Agent 47 is now more athletic and his additional movements make for more devious fun. He can climb off balconies and jump from balcony to balcony to escape enemies or to put himself into a better position for a kill. He can also climb fences, ledges, ladders, and into the ceiling compartments of elevators. You can grapple and position humans as live shields, and when you're done with them, they can be thrown off balconies, dumped in cans, hurled into hampers, and more. This last feature isn't new, but the volume of places to put them has dramatically increased.

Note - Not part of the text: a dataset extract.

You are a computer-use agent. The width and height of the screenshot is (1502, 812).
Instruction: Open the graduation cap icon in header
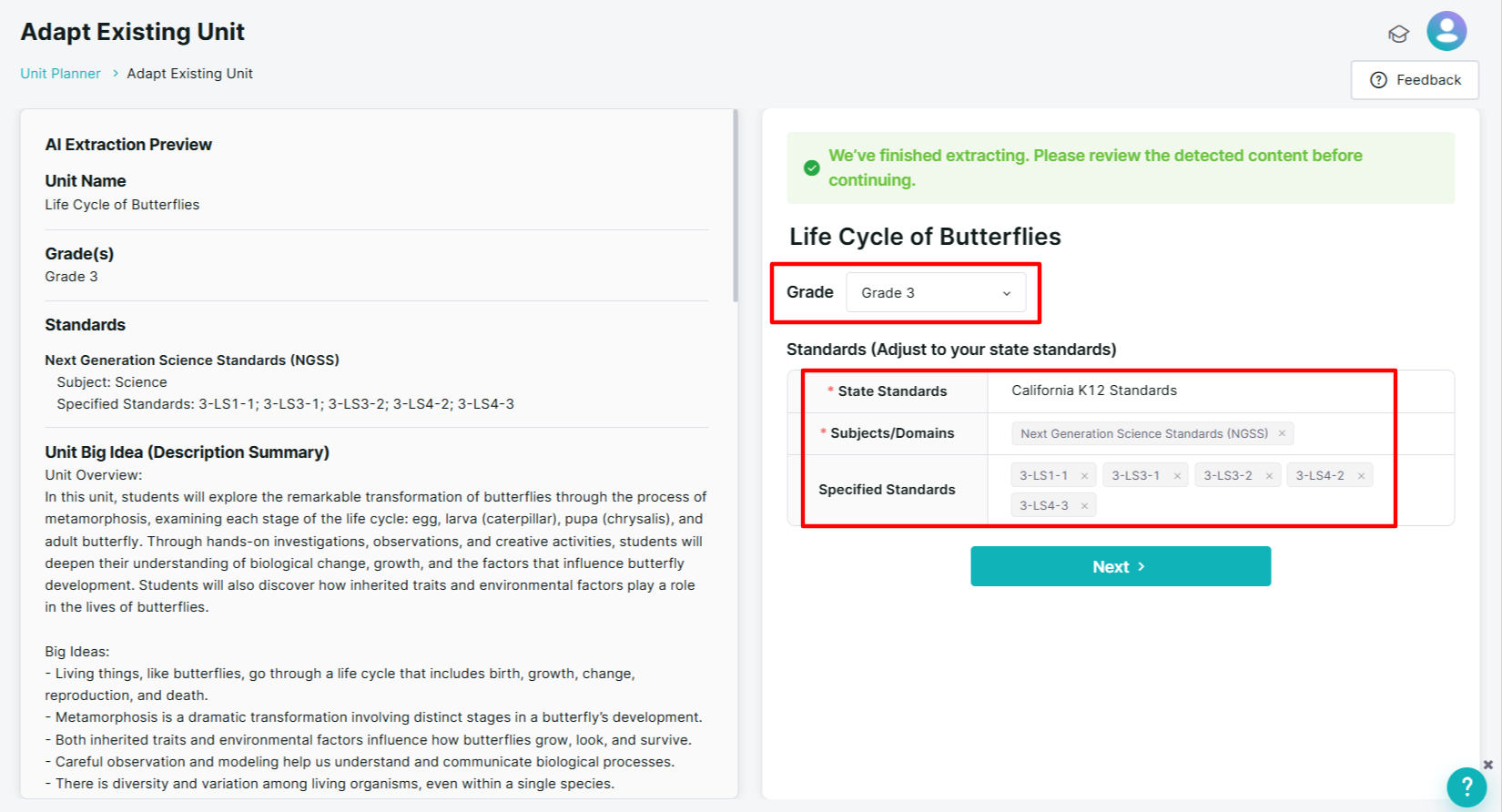pyautogui.click(x=1398, y=34)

We got our hands on Blood Money for about 15 minutes. Despite the excellent upgrades, it felt very much like other Hitman titles. It's a slow-paced stealth-adventure game designed with multiple options for completing a level, and it's brilliantly put together. Still, as I said before, the interface is still rather clunky, even if there are more contact sensitive areas with which to interact. The new moves, excellent new graphics, and the bigger, more captivating story are encouraging, and so we'll wait to see what happens this spring. In the meantime, I reckon we'll have to brush up on our stealth killing ways by sniping spit wads at our long-lost, short-lived editor, David Clayman, who now runs the Insider channel.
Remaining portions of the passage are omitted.